= Frank Keating (journalist) =

English sports journalist and author

Francis Vincent Keating (4 October 1937 - 25 January 2013) was an English sports journalist and author, who was best known for his regular columns in The Guardian newspaper. Keating was described as "a giant of sports journalism" by journalist Phil Shaw in his obituary for The Independent newspaper.

==Life and career==
Frank Keating was born to a farming family in Herefordshire, and raised in Gloucestershire. He attended Roman Catholic boarding schools at Belmont Abbey and at Douai School, before joining the Stroud News as a local reporter in 1956. He later worked on various local newspapers in Hereford, Guildford, Bristol, Southern Rhodesia, Gloucester and Slough, before working briefly as a sub-editor for The Guardian in 1963. In 1964, he joined Rediffusion TV as outside broadcasts editor, and in 1968 moved to Thames Television, as special features editor.

In 1970 Keating returned to The Guardian as a sub-editor. By the late 1970s he had gained his own regular column of commentary, interviews and reminiscences, particularly covering cricket, football, rugby union and horse racing. His columns were admired for their "fresh, inventive phraseology", and his "remarkable gift for phrase and observation" and "jaunty, ornate prose". As principal sports columnist, he continued writing the column until late 2012.
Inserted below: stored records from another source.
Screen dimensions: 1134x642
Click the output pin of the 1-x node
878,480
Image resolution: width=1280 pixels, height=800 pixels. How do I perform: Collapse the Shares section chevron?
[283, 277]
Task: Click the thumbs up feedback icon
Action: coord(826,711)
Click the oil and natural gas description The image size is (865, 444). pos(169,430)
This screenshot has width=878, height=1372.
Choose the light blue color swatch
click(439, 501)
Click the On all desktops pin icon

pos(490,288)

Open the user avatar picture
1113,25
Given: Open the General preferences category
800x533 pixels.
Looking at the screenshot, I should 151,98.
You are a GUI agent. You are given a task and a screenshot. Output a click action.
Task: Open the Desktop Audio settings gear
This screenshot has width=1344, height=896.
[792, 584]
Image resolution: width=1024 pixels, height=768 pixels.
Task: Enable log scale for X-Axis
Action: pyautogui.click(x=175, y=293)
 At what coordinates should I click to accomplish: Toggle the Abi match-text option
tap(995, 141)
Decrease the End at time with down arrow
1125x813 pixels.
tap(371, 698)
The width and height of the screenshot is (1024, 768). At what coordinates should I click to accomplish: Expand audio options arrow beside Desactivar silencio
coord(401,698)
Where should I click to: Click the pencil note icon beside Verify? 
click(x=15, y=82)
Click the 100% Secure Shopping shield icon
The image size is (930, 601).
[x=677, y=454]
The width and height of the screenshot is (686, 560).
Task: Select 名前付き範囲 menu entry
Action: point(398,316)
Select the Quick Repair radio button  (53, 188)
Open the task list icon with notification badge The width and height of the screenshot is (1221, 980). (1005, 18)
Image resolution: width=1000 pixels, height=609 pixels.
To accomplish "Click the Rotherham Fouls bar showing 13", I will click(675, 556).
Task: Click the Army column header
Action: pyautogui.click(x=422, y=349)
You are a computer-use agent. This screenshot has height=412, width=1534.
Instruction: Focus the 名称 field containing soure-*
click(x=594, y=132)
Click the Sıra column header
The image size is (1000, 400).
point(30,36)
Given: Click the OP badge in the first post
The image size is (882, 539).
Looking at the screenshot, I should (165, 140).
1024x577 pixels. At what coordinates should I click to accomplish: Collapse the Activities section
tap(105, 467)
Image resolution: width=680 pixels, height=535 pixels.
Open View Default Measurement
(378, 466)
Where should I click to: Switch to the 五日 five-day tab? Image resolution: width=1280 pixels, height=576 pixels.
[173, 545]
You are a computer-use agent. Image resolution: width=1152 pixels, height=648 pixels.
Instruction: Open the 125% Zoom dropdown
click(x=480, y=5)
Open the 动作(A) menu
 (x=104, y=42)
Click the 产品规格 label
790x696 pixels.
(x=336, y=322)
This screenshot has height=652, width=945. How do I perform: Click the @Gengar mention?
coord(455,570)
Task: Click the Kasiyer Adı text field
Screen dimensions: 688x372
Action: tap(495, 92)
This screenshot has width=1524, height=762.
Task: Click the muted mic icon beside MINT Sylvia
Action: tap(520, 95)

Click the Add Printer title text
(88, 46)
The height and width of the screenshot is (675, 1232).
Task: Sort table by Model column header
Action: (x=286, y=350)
Keating wrote several books, including Another Bloody Day in Paradise (1981), about the English cricket team in the West Indies in 1980–81 tour; Long Days, Late Nights, a miscellany of previously published articles in 1984; High, Wide and Handsome, about cricketer Ian Botham; and biographies of Geoffrey Boycott and Graham Gooch. His autobiography, Half-Time Whistle, published in 1992, was shortlisted for the Sports Book of the Year award. In addition to The Guardian, he wrote for other publications including Punch, The Spectator, and the New Statesman, and undertook freelance television work, including a series of sports interviews, Maestro, for the BBC between 1981 and 1985. He was named Sports Journalist of the Year in the 1988 British Press Awards.

==Death==
He died at a hospice in Hereford, aged 75, on 25 January 2013, after suffering from pneumonia. Twice married, he was survived by his wife Jane, son Paddy and daughter Tess.